A former paratrooper who claims his colleagues killed 13 unarmed civil rights marchers without justification is "motivated by money", the Bloody Sunday inquiry was told yesterday.
The controversial eyewitness testimony of soldier 027, the radio operator with 1 Para who started his evidence last week, is part of a protection package paid for by the Northern Ireland Office.
Mr Edwin Glasgow QC, counsel for many of the British paratroopers who opened fire in Derry on January 30th, 1972, killing 13 unarmed civil rights marchers, told 027: "A substantial part of your motivation for giving evidence to this inquiry is money because you have driven a very, very hard bargain to be here, 027, have you not?"
Under the package, soldier 027 received £20,000 for a deposit on a new house and £1,400 a month in lieu of wages, £6,000 to buy a car and £100 a month for life insurance cover over the past two years. The deal ends after his evidence to the inquiry is completed.
The hearing, currently sitting in London, was adjourned until today before soldier 027 could respond to the allegation. Dozens of other soldiers are expected to flatly contradict his account and say they fired within rules of engagement and only at threatening targets. Soldier 027, whom it is believed fears retribution from his former colleagues, has told the inquiry that he did not see a single gunman or bomber.
Mr Glasgow painted a picture of soldier 027 as a paratrooper in Belfast, then aged 19, who would resort to lies and fantasy, including claims that he broke the law, to boost his reputation in the army.
"Not only were you prepared to exaggerate the accounts of other people's actions, you had even gone, at this stage, to the lengths that you were boasting about the kind of things you had done that you had never done. The fantasy had got that grip of you."
Mr Glasgow, who has yet to question him on the detail of Bloody Sunday, said he had admitted telling different lies at different times of the events leading up to and including Bloody Sunday. Soldier 027 has told the inquiry he has been told that some had allegedly been made up to protect fellow soldiers, but Mr Glasgow suggested that he was driven by "bravado".
"How many of the lies that you have told about them [your fellow paratroopers] are you now willing to withdraw?" Mr Glasgow. "A significant amount of bravado and tale-telling goes on, particularly among soldiers; that is a fact of life. You are not the only one who has told exaggerated tales of your own activities. It is something that goes on, rightly or wrongly."

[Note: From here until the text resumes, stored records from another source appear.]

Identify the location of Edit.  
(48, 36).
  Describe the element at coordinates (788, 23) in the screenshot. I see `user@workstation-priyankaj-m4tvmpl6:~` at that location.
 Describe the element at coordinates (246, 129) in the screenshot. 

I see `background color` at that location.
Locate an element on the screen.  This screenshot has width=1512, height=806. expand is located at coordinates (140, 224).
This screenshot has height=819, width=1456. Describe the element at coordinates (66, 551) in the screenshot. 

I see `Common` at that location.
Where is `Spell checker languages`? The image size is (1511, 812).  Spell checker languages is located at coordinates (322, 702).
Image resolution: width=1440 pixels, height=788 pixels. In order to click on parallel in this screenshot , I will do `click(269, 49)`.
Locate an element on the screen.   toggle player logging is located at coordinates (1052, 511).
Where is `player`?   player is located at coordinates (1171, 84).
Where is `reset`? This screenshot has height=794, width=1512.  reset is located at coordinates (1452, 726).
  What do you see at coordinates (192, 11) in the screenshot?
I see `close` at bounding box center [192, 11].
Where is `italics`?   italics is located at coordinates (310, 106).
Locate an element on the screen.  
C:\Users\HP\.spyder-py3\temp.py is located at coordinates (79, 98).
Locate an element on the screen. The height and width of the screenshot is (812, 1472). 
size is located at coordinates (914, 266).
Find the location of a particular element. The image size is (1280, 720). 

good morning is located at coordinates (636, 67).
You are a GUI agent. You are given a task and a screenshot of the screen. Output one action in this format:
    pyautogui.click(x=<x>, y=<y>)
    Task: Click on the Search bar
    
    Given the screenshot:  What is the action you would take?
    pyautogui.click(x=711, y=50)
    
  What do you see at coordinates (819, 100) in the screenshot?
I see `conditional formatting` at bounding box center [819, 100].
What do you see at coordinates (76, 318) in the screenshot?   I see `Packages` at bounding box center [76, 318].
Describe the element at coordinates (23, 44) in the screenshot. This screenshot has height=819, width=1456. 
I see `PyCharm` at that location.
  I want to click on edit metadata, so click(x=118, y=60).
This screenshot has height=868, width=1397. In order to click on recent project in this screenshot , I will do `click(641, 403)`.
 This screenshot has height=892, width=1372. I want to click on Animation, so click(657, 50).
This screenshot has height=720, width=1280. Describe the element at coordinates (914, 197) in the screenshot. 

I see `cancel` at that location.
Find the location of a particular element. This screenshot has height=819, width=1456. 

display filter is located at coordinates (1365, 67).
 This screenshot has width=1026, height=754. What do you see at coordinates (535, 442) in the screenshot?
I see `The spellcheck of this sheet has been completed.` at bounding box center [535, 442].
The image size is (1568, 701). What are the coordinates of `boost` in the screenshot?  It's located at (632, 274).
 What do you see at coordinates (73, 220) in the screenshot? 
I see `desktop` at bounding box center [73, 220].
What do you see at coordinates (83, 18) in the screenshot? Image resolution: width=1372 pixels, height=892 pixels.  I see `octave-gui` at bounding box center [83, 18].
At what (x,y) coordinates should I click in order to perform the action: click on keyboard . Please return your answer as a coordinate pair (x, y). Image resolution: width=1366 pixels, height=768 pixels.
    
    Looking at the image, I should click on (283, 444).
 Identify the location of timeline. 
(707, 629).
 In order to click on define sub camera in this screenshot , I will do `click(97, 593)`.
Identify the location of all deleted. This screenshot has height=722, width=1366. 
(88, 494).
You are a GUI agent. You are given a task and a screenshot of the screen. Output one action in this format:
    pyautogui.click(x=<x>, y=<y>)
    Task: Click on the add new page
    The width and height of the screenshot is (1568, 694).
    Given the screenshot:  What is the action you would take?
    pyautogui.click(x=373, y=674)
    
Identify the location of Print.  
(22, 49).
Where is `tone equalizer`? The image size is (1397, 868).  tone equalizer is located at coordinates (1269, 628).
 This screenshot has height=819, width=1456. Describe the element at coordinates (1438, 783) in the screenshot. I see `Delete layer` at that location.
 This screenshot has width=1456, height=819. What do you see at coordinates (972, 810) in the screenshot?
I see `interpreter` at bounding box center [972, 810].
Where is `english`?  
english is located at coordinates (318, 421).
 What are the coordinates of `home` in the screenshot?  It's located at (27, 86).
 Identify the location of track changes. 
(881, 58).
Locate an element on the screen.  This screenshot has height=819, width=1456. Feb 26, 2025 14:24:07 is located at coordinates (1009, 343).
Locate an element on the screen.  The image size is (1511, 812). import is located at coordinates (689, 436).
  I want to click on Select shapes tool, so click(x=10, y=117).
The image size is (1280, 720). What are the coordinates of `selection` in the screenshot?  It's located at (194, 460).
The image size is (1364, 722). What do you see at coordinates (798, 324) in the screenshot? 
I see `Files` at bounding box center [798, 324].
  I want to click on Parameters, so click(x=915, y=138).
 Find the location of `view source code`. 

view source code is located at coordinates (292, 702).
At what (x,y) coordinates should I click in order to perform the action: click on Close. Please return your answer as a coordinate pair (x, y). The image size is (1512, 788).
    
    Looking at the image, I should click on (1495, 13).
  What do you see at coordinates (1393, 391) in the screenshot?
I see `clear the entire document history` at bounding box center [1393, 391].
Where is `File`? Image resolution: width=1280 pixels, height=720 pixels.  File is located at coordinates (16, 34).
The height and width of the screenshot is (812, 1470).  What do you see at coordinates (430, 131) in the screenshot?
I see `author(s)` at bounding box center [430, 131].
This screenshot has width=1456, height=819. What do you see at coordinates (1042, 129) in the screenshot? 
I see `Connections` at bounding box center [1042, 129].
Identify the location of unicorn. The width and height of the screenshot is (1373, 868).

Soldier 027 earlier said he was not driven by money but by a deep-seated need to correct the official British line on Bloody Sunday which had "swept under the carpet and distorted" events that day. He denied that he had cashed in on the tragedy. The £100 he was paid for a Channel 4 interview in 1997 was "unsolicited", he told the inquiry.
Earlier yesterday the inquiry was told that paratroopers on Bloody Sunday probably also beat up and left for dead two innocent Catholic men a couple of days later.
Mr Séamus Treacy QC, counsel for many of the bereaved families, wanted soldier 027 to answer questions about other beatings and killings in which the paras were suspects. Both attacks occurred in Belfast in 1972 where the paras were based. Raymond Muldoon and Francis Creagh were kidnapped, beaten and then left for dead on the Shankill Road in February.
Lord Saville blocked the request saying he was "extremely dubious" of its relevance. The incident happened more than seven months after Bloody Sunday and would need "an inquiry within an inquiry" to investigate properly, he said.